Ministerie van Buitenlandse Zaken

Aan de Voorzitter van de Tweede Kamer der Staten-Generaal

Binnenhof 4

Den Haag

Directie Integratie Europa

Bezuidenhoutseweg 67

Postbus 20061

2500 EB Den Haag


Datum

16 mei 2003

Behandeld

Esther Loeffen


Kenmerk

DIE-/2003

Telefoon


+31 (0)70 348 61 33


Blad


1/1


Fax


+31 (0)70 348 4086


Bijlage(n)


1


E-Mail

eje.loeffen@minbuza.nl


Betreft

Beantwoording vragen van kamerlid Timmermans over de ondertekening van het Benelux-memorandum

Zeer geachte Voorzitter

Hierbij bied ik u, mede namens de Minister van Buitenlandse Zaken, de antwoorden aan op de schriftelijke vragen gesteld door het kamerlid Timmermans over de ondertekening van het Benelux-memorandum. Deze vragen werden ingezonden op 8 mei 2003 met kenmerk 2020311300.
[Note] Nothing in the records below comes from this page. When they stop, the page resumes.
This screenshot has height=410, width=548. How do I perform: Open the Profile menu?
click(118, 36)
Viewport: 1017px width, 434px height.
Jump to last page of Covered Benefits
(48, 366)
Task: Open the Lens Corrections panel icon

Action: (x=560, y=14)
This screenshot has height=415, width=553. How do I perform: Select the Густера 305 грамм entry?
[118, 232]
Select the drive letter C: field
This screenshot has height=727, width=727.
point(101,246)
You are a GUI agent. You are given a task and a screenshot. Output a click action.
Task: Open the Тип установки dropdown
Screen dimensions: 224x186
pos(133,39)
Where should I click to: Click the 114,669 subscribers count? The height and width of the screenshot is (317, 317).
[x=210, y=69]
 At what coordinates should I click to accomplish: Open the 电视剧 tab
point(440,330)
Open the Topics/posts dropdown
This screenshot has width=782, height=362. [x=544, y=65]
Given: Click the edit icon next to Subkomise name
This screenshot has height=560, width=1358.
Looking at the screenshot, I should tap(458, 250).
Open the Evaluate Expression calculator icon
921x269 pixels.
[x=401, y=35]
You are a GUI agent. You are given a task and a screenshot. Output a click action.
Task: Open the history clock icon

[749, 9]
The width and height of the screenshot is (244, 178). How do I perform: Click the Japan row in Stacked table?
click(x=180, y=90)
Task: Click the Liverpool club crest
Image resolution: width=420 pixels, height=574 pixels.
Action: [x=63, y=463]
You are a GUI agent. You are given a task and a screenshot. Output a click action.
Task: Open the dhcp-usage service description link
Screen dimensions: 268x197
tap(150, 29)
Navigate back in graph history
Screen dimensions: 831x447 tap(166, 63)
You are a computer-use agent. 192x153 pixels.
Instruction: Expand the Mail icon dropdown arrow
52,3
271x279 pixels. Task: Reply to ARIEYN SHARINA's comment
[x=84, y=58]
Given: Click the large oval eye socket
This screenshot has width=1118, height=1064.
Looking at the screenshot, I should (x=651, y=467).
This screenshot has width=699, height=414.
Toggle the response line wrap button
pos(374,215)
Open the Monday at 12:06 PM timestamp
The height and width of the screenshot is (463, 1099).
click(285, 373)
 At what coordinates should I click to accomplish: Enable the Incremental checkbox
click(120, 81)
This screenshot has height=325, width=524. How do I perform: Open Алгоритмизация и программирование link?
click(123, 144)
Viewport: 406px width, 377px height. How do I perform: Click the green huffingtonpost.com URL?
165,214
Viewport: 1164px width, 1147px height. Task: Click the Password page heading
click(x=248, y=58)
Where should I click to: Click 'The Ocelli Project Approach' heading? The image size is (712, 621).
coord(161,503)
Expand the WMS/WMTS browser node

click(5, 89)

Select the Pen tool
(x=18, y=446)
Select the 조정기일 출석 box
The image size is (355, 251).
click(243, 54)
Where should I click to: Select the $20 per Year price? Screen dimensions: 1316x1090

De Staatssecretaris voor Europese Zaken

Atzo Nicolaï

Antwoord van de heer Nicolaï, staatssecretaris voor Europese Zaken, mede namens de heer De Hoop Scheffer, de minister van Buitenlandse Zaken, op vragen van het kamerlid Timmermans (PvdA) over de ondertekening van het Benelux-memorandum.

Vraag 1

Is bij de recente discussie over het Benelux-memorandum over de Europese Conventie het voorstel gedaan om het memorandum ook te laten ondertekenen door de parlementaire leden van de Europese Conventie uit de Benelux?

Antwoord
In het Benelux-overleg op 5 mei jl., dat diende ter opstelling van het gezamenlijke Benelux-amendement betreffende de ontwerpartikelen aangaande de institutionele bepalingen in het beoogde nieuwe verdrag, is door Belgische en Luxemburgse zijde zonder voorafgaande indicatie aangegeven dat werd verwacht dat alle Belgische en Luxemburgse parlementaire leden van de Conventie er mee zouden instemmen dat de op dat moment opgestelde tekst mede namens hen zou worden ingediend. Deze verwachting werd gebaseerd op de overweging dat de bedoelde parlementariërs in december 2002 het toen gepubliceerde Benelux-memorandum steunden en dat het nu ingediende amendement goeddeels op dat memorandum was gebaseerd.

Vraag 2
Zo ja, is dit voorstel afgewezen door de Nederlandse regering, terwijl de regering van België en de regering van Luxemburg voor waren? Zo ja, wat heeft de regering ertoe gebracht af te zien van mogelijk grotere steun voor de Benelux-voorstellen?

Antwoord

In het overleg heeft de (ambtelijke) Nederlandse delegatie aangegeven niet voor de Nederlandse parlementariërs te kunnen spreken. Onder de drie delegaties bleek er voorts overeenstemming over te bestaan dat het Benelux-amendement nog die dag, de door het Praesidium gestelde deadline, moest worden ingediend. In het door de Ministerraad aan de Nederlandse delegatie verstrekte mandaat was deze urgentie ook aangegeven. De praktische omstandigheid dat op dat moment (Bevrijdingsdag) niet kon worden vastgesteld of de Nederlandse parlementariërs allen en voor het geheel er mee zouden instemmen dat het Benelux-amendement mede namens hen zou worden ingediend, leidde tot de ­door de drie delegaties gezamenlijk getrokken- conclusie het amendement die avond door de drie regeringsvertegenwoordigers namens de drie Benelux-landen in te laten dienen. Dit laat uiteraard onverlet dat voor alle parlementariërs binnen de Conventie de ruimte bestaat, bijvoorbeeld bij de plenaire bespreking van de betreffende teksten, het Benelux-amendement te steunen, welke eventuele steun door de regering van harte zal worden verwelkomd.